*** READING TEXT Section Begins ***

Saturday, November 11, 2017

DAD MUELLER

I met the guy in the front row of this picture in 1990. He was a retired Marine aviator. He retired as a "full bird colonel".

He was sitting in a plastic chair in a hospital room visiting his very ill wife. He had his legs crossed and his arms crossed over his chest. The body language alone told me to be VERY careful with this guy.

He was a Marine in every sense of the word. He showed no emotion. He got up to greet me and then sat down. Crossed his legs and arms again and I didn't say a word.

We (the now spouse and I) stayed in a hotel that night. There was a family dynamic that I was not privy to at the time which separated father and son. It did not please me.

 I had met the man a few times after that and was not longer terrified of him. But we still were wary of each other when Lois (his wife) got very sick again.

This time she was on a ventilator and could not speak. But the men in the room kept asking her open ended questions! (Do you want the large or the small pillow?...) Remember that my mother was a nurse and I had been taught how to communicate in situations like this.

I asked if she wanted a pillow. She nodded. I asked if she wanted in directly behind her head. She shook her head "No".

I continued on that way until I could pinpoint the spot where she wanted the pillow and I put it there.

It was near Christmas time and I knew that she loved that holiday and loved decorating her house. So I told her about my experience of trying to put up Christmas lights on windows with scotch tape. She reacted with delight. Eyes wide, trying to smile and patting my hand.

Lois didn't make it home but Dad Mueller observed and learned that day.

From that day on the formidable Marine aviator was my friend.

I had recently learned to play golf. It was a sport for which he and his son shared a deep and life-long passion. We began to go down to play golf with him. He took me as his partner every time. He NEVER criticized or attempted to teach me anything. We just played.

One year he made a driver for me. Best club I every swung. I actually hit a 250 yard drive with it once!

But my favorite story about Dad Mueller had to do with my brother Dan.

Dan and I were staying at Dad Mueller's house in Oceanside. Our father was dying of cancer and under hospice care in Escondido. Every day, Dad Mueller would either cook us breakfast or take us out to his favorite breakfast restaurants. He believed that we needed good fuel to get us through each day of our vigil.

On one particular restaurant the server made the mistake of placing the bill between Dan and Dad. Dan grabbed the bill (as his father had taught him to do!). Dad Mueller looked at Dan and said, "Give that to me, please." At which point Dan (being the smartass that he could be) replied, "Why should I?"

I SWEAR I could see the eagles rising up from Dad Mueller's shoulders. (No, he wasn't in uniform and there were no gold eagles on the clothes that he was wearing!) But Dad Mueller straightened to attention, turn his eyes to Dan's and said (very quietly), "Because I asked you to, son."

Dan handed him the bill.

Dad Mueller flew Corsairs in WWII, he flew helicopters in Viet Nam and he flew in Korea. He served at the Pentagon.

Like most who served in war, he rarely spoke of it.

He could be very strict.

But with me.....we shared a little golf, a little dinner, a glass or two of wine. And we laughed a lot.

I miss him.

*** READING TEXT Section Ends ***
*** STORED DATA Section Begins ***

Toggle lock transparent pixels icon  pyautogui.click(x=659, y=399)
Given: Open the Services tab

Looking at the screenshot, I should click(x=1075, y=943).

*** STORED DATA Section Ends ***

## INSTRUCTIONS:
(a) In the post about Dad Mueller, what aircraft did he fly in WWII?
(b) Transcribe the post about Dad Mueller word for word, starting at "This time she" and ending at "learned that day.".
(c) Go on with the post about Dad Mueller, picking up after its final line.

## RESULTS FOR THE EXERCISE:
(a) Corsairs.

(b)
This time she was on a ventilator and could not speak. But the men in the room kept asking her open ended questions! (Do you want the large or the small pillow?...) Remember that my mother was a nurse and I had been taught how to communicate in situations like this.

I asked if she wanted a pillow. She nodded. I asked if she wanted in directly behind her head. She shook her head "No".

I continued on that way until I could pinpoint the spot where she wanted the pillow and I put it there.

It was near Christmas time and I knew that she loved that holiday and loved decorating her house. So I told her about my experience of trying to put up Christmas lights on windows with scotch tape. She reacted with delight. Eyes wide, trying to smile and patting my hand.

Lois didn't make it home but Dad Mueller observed and learned that day.

(c)
Saturday, November 4, 2017

WILLIAM ARTHUR GISVOLD

Oceano Dunes, November 4, 2017
He is my big brother. He is all that that title conveys. I have held him up as an idol, the perfection that I believed him to be. And then I realized what an incredible burden that placed upon him. The separation it caused in our relationship. The judgement that it cast upon him.

And, slowly, I let that fairy tale slip out of my thoughts and off his shoulders.

He is my brother. My blood. The family that shared my childhood.

And tonight, like a few days this last summer, I got to be with him and share in his joyous family.

It started with a walk on the beach, watching whales breach the horizon. Listening to his stories and telling mine.

And on the way back... a rainbow.

But the fun had only started.

I had been invited to the 45th Family Weekend of my sister-in-laws family. This year it was held in a B and B in Arroyo Grande. A home converted to guest house use with sufficient bedrooms and bathrooms to accommodate the entire clan.

There was much conversation. And much laughter. I even met a fellow drunk (also in recovery) and we shared things that non-drunks don't really understand. (Not that non-drunks don't try to understand. They just haven't been to that village and don't know the language. It's kinda like having someone your own age to talk to.)

And then there was dinner. A wonderful meal prepared by my sister-in-law's brother-in-law. (Got that? My brother's wife's sister's husband.) Salmon fillets and mushroom risotto. OMG!!!! Oh, I forgot to mention a hot shrimp and cheese dip appetizer. Lord, save me from all the calories I consumed!


Many of the folk I had met before but some were new to me. One thing they all shared was a love of each other and a curiosity about the world around them.

I was asked about VAE and touring with that group. I told them about singing in Santa Trinita Church in Florence, Italy. I told them about the amazing food we were fed by villagers in France. I told them what it was like to share those experiences with my daughter. And they, in turn, told me their stories.

But it came down to sitting next to my brother at the dinner table. Talking about our brother Dan. Talking about our kids. Talking about our high school math teacher, Mr. Stephen Hannigan.  Talking about first dates in ages past. Talking about our lives.

It was a wonderful few hours with my brother.

I will treasure it forever.

Friday, August 4, 2017

Daniel Edward Gisvold

I miss him every day.

I see his face every time I see a tractor-trailer rig on the highway.

I hear his voice every time some one makes a pun.

I hear him ranting about politics and know he would be right in the middle of the controversies of today.

He was my mentor and I was his.

He was my biggest fan and I was his.

He once told me that I could do whatever made me happy. He might disagree with my choice but he would always support me.

He let me sit on his porch for two weeks, drinking his wine and saying nothing. He understood my pain.

He understood my joys.

He wasn't perfect, thank the heavens.

He was Dan.

He was my brother.

He was born on August 4, 1947.

Sunday, July 9, 2017

Talkin' to Myself: I HATE COMPUTER DESKS!

Talkin' to Myself: I HATE COMPUTER DESKS!: Last night was a perfect night to relax playing mindless games and reading emails (and Facebook posts). I often do this just before I have t...

I HATE COMPUTER DESKS!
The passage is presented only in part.